The report from the U.S. Global Change Research Program, more than three years in the making, echoes past climate and health assessments, but with greater scientific certainty, according to Holdren.
“This is a much more thoroughly peer-reviewed study than the typical journal article,” he said.
U.S. EPA Administrator Gina McCarthy called it “the most comprehensive scientific foundation ever generated about how climate change is affecting health.”
According to the new assessment, increases in heat-related deaths would more than offset any reduction in fatalities spurred by warmer winters. The report notes that there is robust evidence linking climate change to more frequent and intense heat waves (ClimateWire, March 14).
Some of the emerging health consequences of climate change receive mention, as well. The assessment devotes a whole chapter to mental health issues as a consequence of extreme weather and displacement (ClimateWire, June 18, 2014).
Nutrition is another growing hot spot in climate research. Though carbon dioxide is an important nutrient for plants, an increased concentration in the atmosphere can cause crops to mature before they have enough time to produce enough protein and leach nutrients from the soil to meet dietary needs (ClimateWire, Sep. 20, 2015).

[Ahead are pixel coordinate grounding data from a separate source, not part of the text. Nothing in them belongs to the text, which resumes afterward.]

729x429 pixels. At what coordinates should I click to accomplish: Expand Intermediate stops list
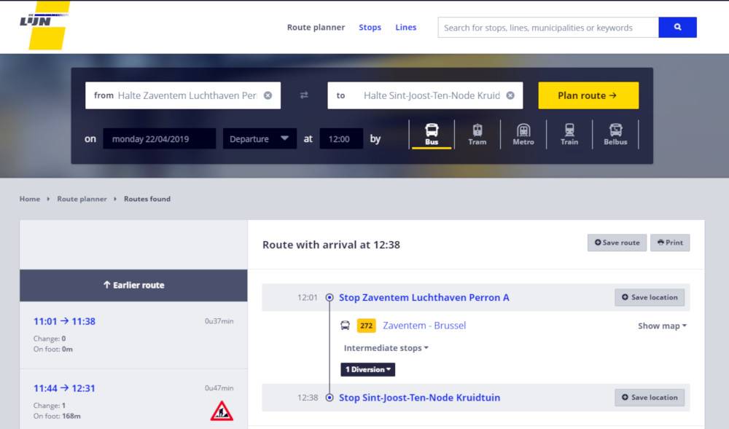(386, 348)
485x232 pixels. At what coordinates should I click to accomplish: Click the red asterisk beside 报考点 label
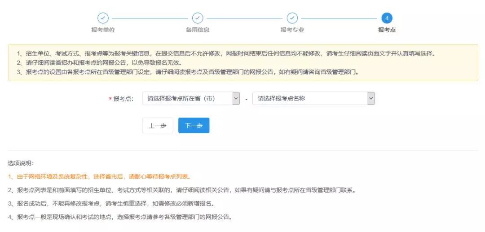(x=110, y=99)
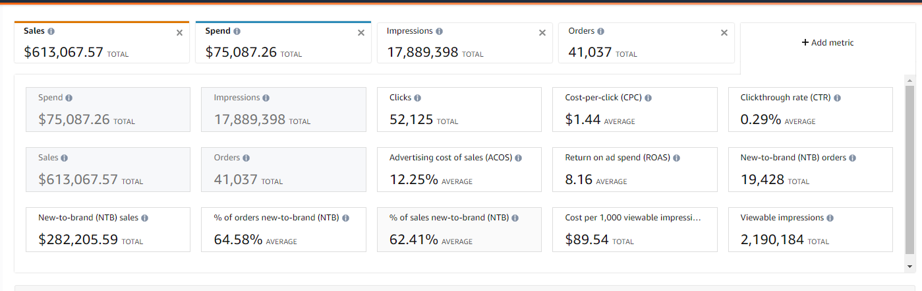Screen dimensions: 922x291
Task: Click info icon next to ACOS label
Action: click(x=518, y=158)
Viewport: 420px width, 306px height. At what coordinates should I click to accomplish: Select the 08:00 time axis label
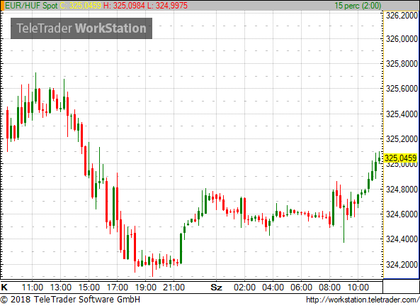click(x=329, y=288)
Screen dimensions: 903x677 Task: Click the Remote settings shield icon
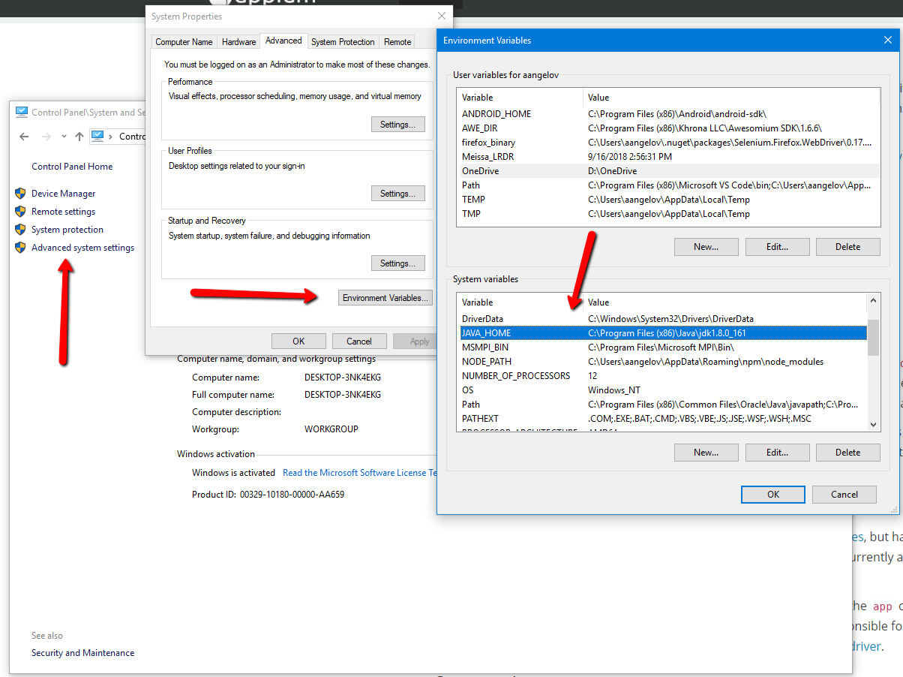(x=20, y=211)
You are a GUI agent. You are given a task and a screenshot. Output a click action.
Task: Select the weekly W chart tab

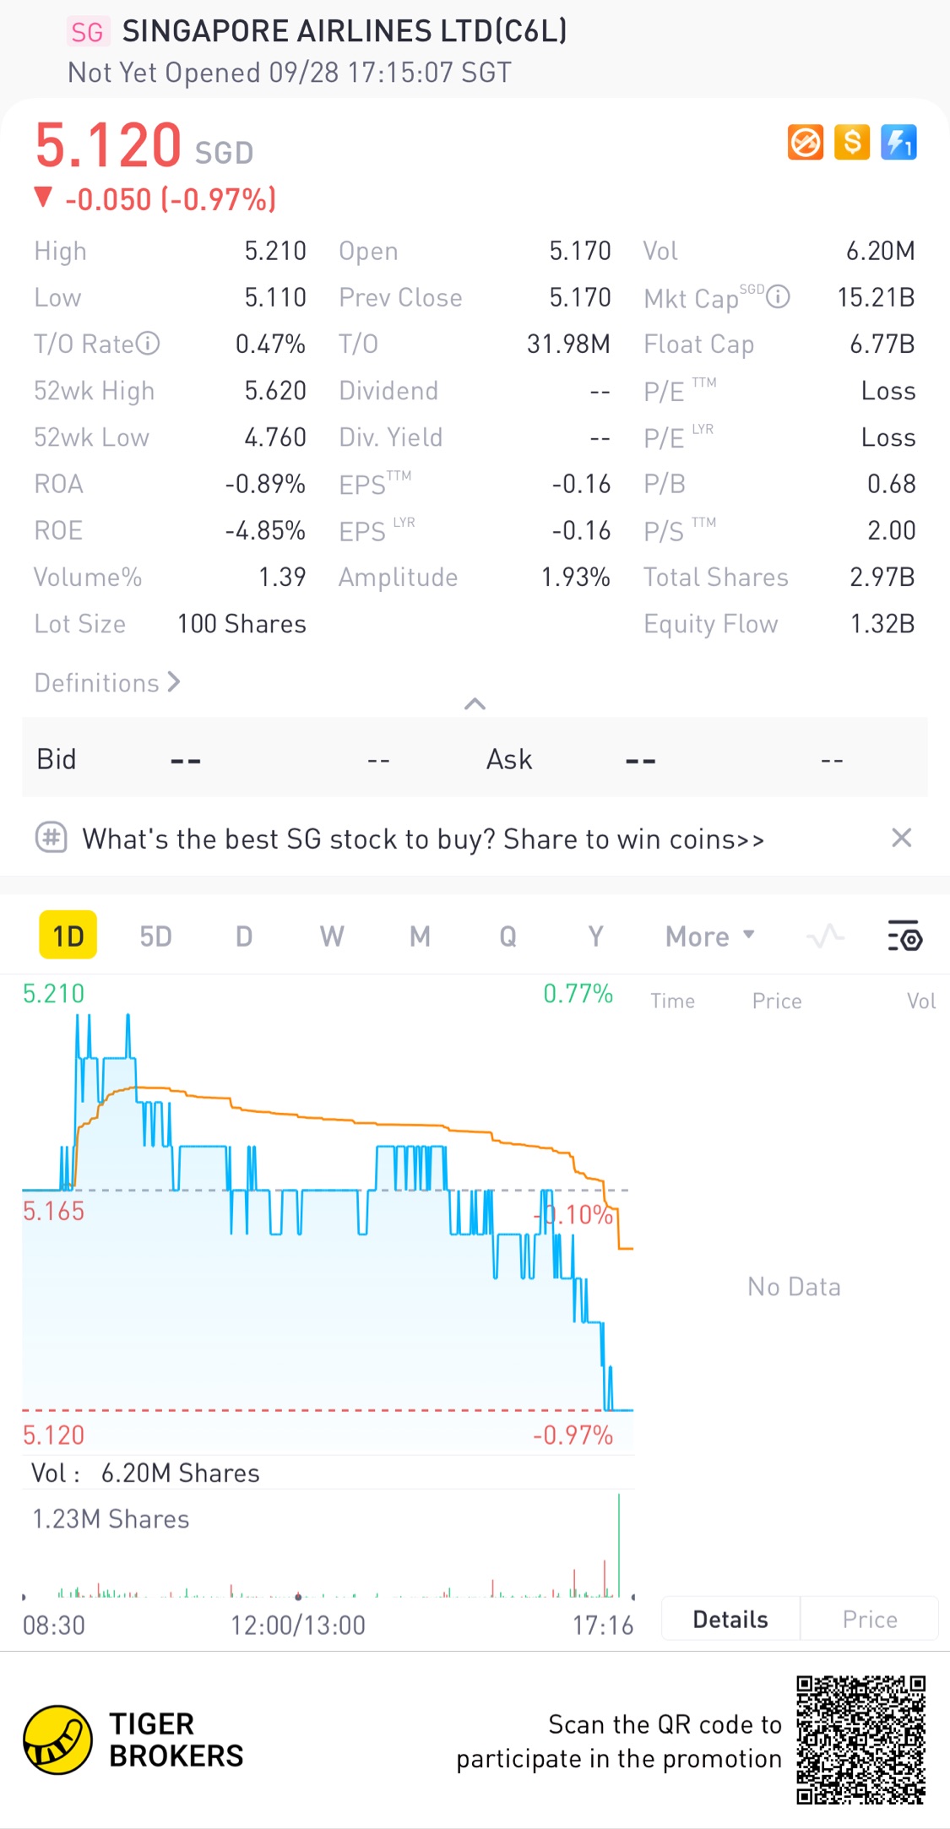[331, 936]
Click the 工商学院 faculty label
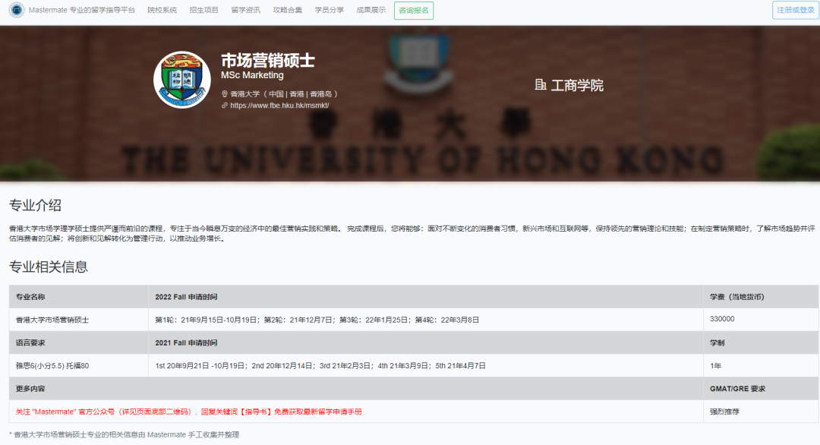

This accelerated growth also preferentially boosts fast-growing plants like ragweed, directly leading to increased pollen. With warming, allergy seasons have grown in duration, and with more CO2, pollen counts have climbed higher (ClimateWire, Nov. 10, 2014).

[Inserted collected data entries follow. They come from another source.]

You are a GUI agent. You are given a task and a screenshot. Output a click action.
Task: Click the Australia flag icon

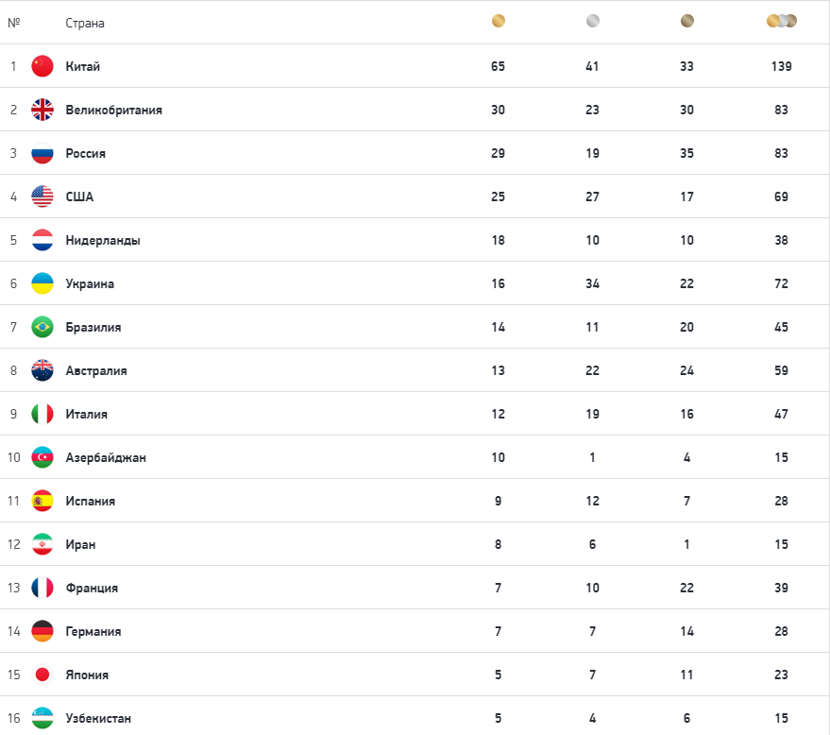pyautogui.click(x=42, y=370)
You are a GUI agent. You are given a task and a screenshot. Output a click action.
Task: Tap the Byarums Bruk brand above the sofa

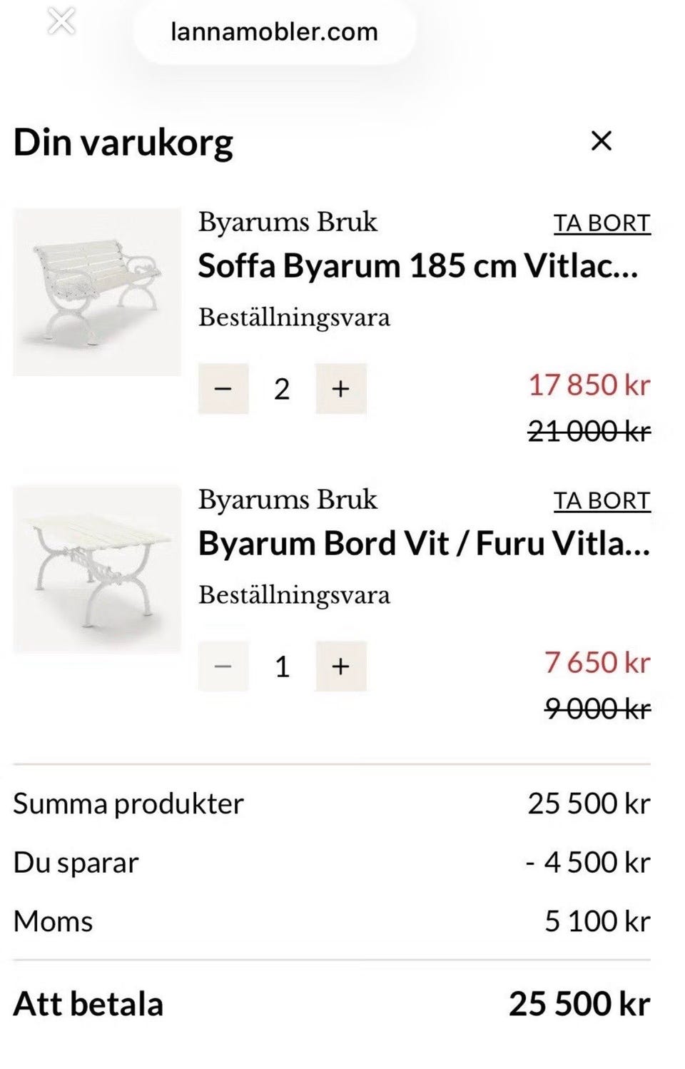[288, 222]
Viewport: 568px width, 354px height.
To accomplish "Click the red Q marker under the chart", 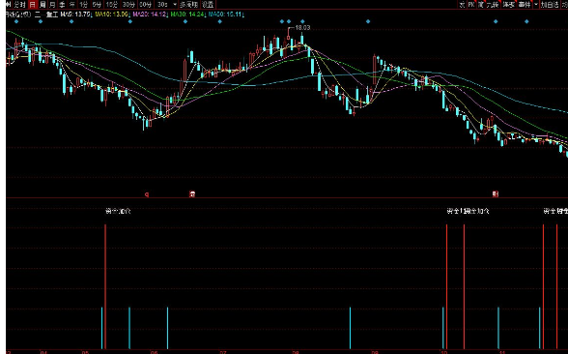I will tap(147, 194).
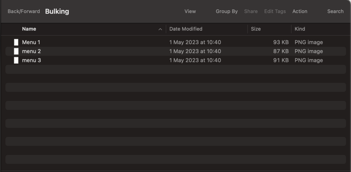Select the Menu 1 file name
Viewport: 351px width, 172px height.
tap(31, 42)
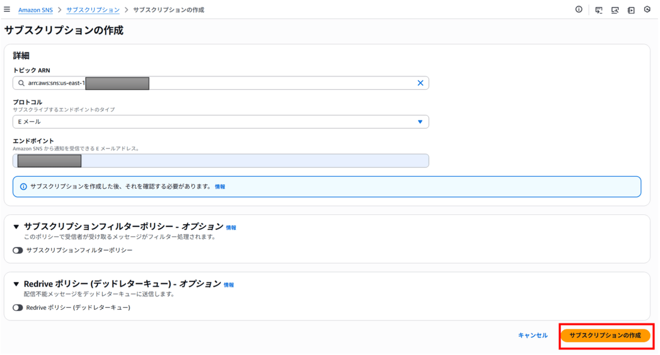The width and height of the screenshot is (660, 355).
Task: Enable the Redrive ポリシー toggle
Action: point(18,308)
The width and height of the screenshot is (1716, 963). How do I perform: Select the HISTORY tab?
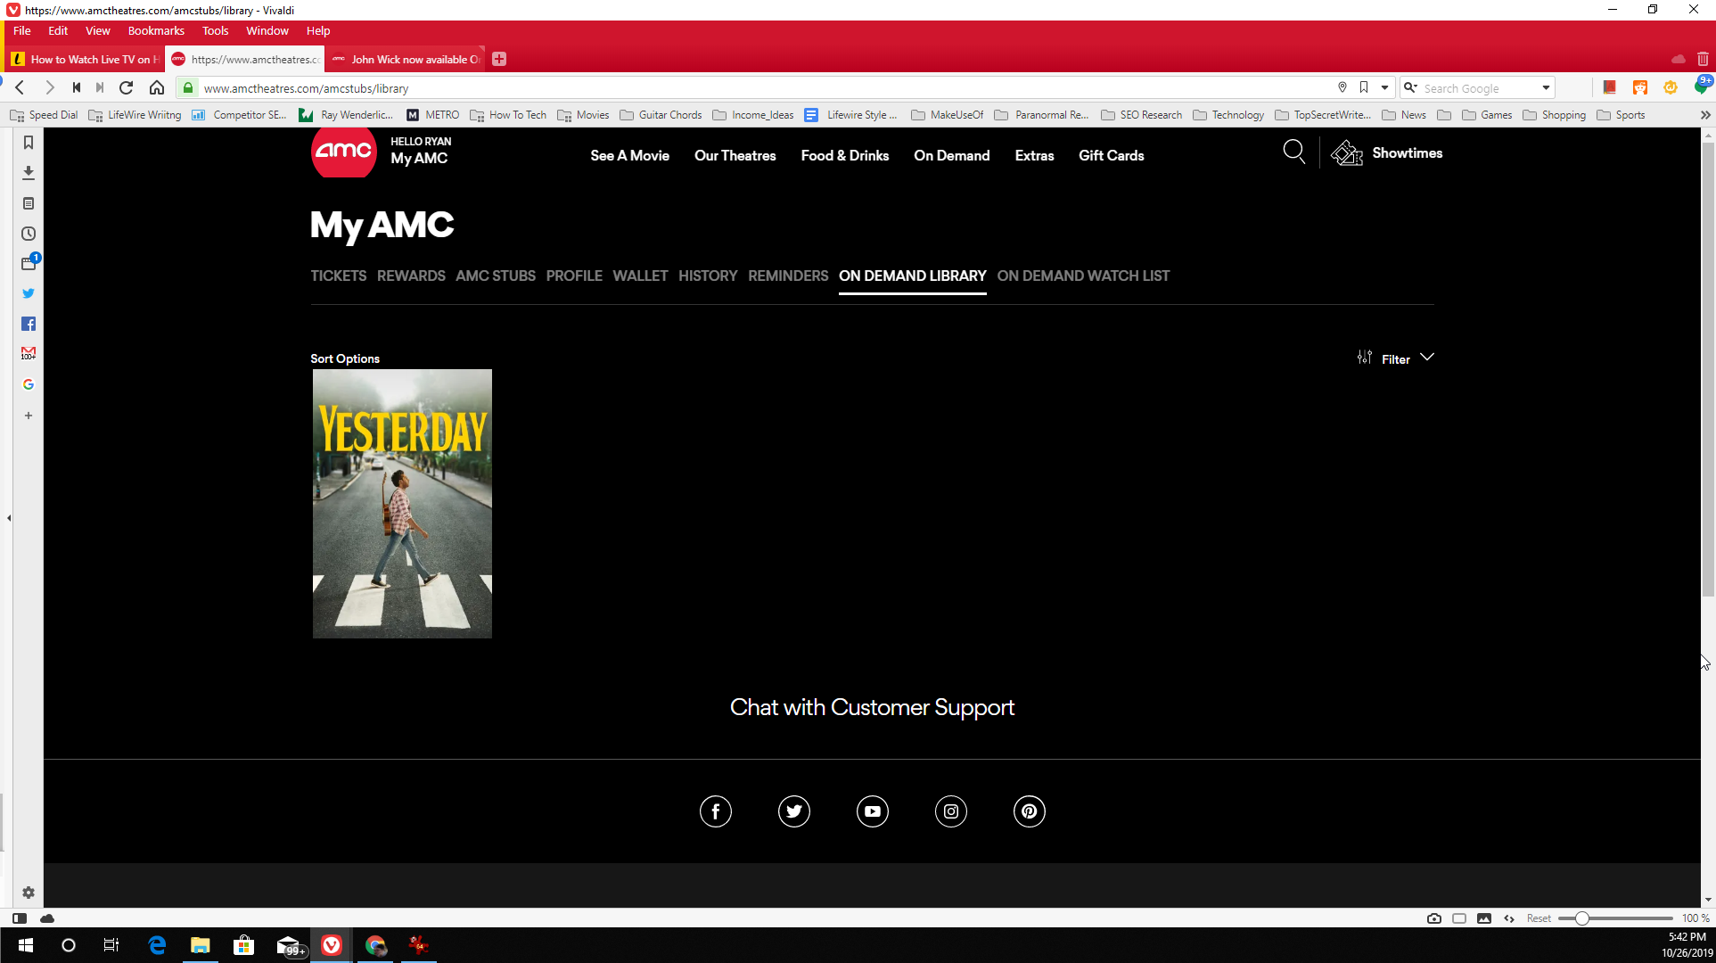click(x=709, y=275)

Forget the polar bears — pay attention to the asthma
The new health and climate assessment comes while the Obama administration’s signature climate change regulation, the Clean Power Plan, is on hold pending legal challenges. The rule’s reason for existence is protecting human health.

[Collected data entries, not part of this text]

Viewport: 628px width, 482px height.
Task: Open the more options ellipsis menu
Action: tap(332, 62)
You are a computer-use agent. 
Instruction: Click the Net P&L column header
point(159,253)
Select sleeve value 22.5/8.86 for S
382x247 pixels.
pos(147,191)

Section 111(d) of the Clean Air Act says U.S. EPA must “develop regulations for categories of sources which cause or significantly contribute to air pollution which may endanger public health or welfare.”
Joining Holdren and McCarthy, Surgeon General Vivek Murthy acknowledged that he is one of the newer additions to the climate change policy team.
“Ten or 15 or 20 years ago, if we had a discussion like this on climate change, it’s unlikely that a surgeon general would be present,” he said. “But the reason that I’m here today is because the science has told us that climate change poses a serious risk to human health.”
From President Obama making the case for the Clean Power Plan from a children’s hospital two years ago to this week’s study, the focus on health heralds a change in messaging on climate from polar bears on melting ice floes to asthmatic children, allergy sufferers and lurking infections.
However, some analysts have cautioned that there are many moving parts when it comes to human health, so the causes and solutions to problems like more heat strokes and longer allergy seasons may not be as clear-cut as the administration thinks.
“It’s very forward-thinking, especially in terms of health and disease impacts,” said Dr. Peter Hotez, dean of the National School of Tropical Medicine at the Baylor College of Medicine, speaking of the new report. “My one comment is that what I’ve been seeing is that in areas where climate change is influencing patterns of vector-borne disease, it’s not the only thing going on.”
Conservatives call for adaptation
In cases like the recent detection of malaria in Europe, extreme poverty and the massive refugee influx from the Syrian civil war are at play, as well.
“If, in fact, the biggest factor is the human migration from conflict rather than from climate change, it changes how you approach the problem,” Hotez said.
Another factor to consider is that Americans aren’t sitting idly by as the climate changes. In the United States, sensitivity to temperature is actually going down as more people get air conditioners and live in better environments.
“They do mention that it occurs, but they seem to feature more of the findings that show a large increase in mortality,” said Paul “Chip” Knappenberger, associate director of the Center for the Study of Science at the Cato Institute.
In fact, he argued, more frequent and intense heat waves may desensitize people to the effects of high temperatures. “Heat-related mortality occurs where people aren’t expecting it,” Knappenberger said. “As it happens more often, people get more used to it.”
Most of this would come as people adapt to a different climate regime, learning to recognize and treat problems like heatstroke and dehydration while building cooling shelters for the impoverished.
“If I were advising the government, I would definitely put adaptation very near the top of my list in response to climate change,” Knappenberger said.
For his part, Holdren did acknowledge that some degree of warming is underway regardless of how much the world shrinks its carbon footprint. One way of mitigating climate change is to limit the extent of the problems relating to health.
“We can’t avoid all of them,” Holdren said. “Climate change is underway, and no matter what we do, it can’t be stopped overnight.”